● About this exercise: Please repeat exactly the lines from the one containing "Where should I" through the last line of the records, both included, and nothing else, leaving out any pictures.

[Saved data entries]
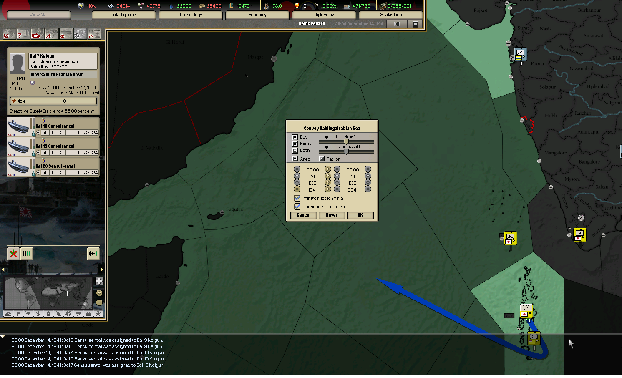The width and height of the screenshot is (622, 378).
Task: Select the dollar sign economic map mode
Action: click(x=38, y=314)
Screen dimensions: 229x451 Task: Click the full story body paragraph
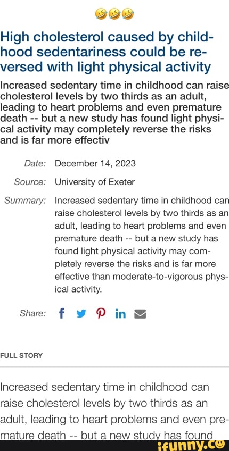(x=115, y=411)
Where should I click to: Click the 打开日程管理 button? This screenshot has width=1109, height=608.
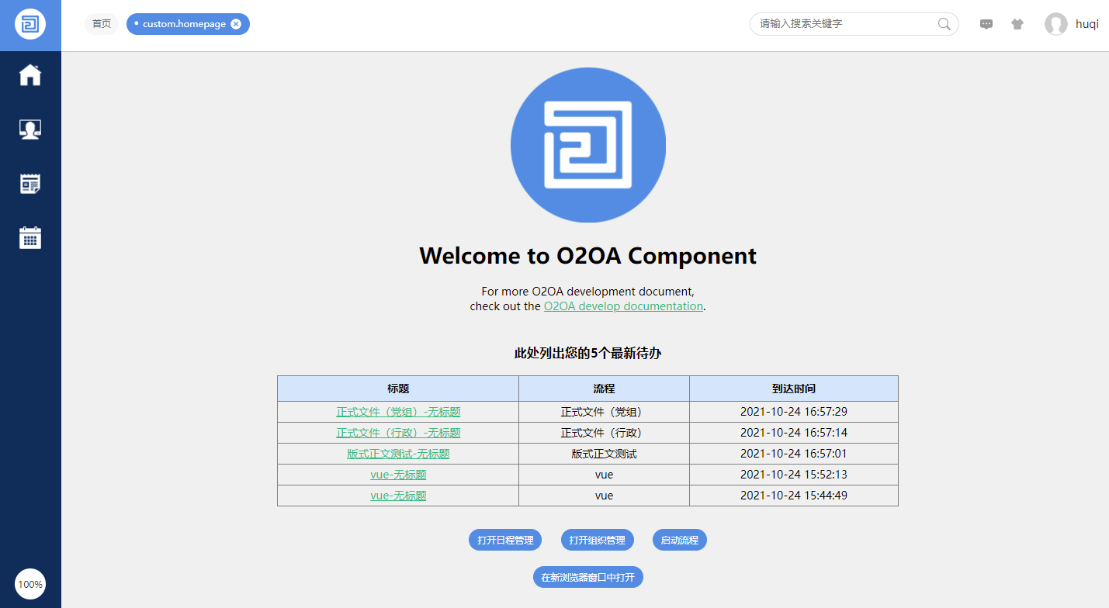[x=505, y=540]
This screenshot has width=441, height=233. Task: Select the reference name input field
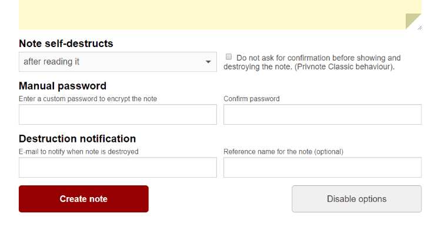point(322,168)
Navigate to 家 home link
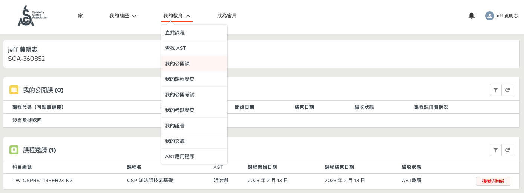 (81, 16)
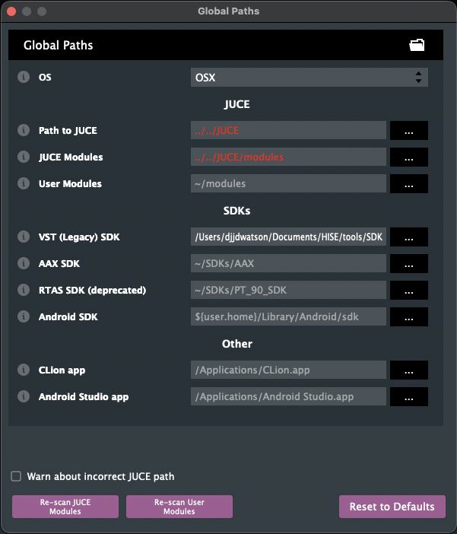Click the folder icon in Global Paths header

[417, 46]
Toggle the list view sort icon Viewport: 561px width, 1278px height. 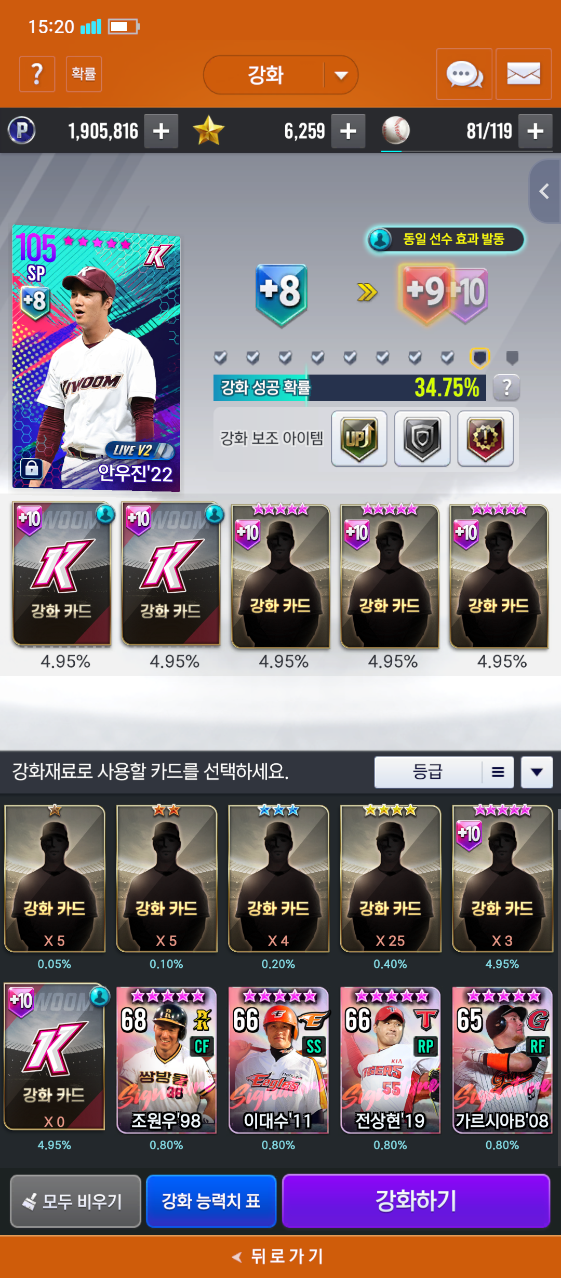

● Answer for this exercise:
Where should I click to: Click the 打开日程管理 button? This screenshot has width=1109, height=608.
[x=505, y=540]
This screenshot has width=441, height=233. Task: Select the reference name input field
point(322,168)
Navigate to 家 home link
 (81, 16)
Click the folder icon in Global Paths header

[417, 46]
Toggle the list view sort icon Viewport: 561px width, 1278px height. 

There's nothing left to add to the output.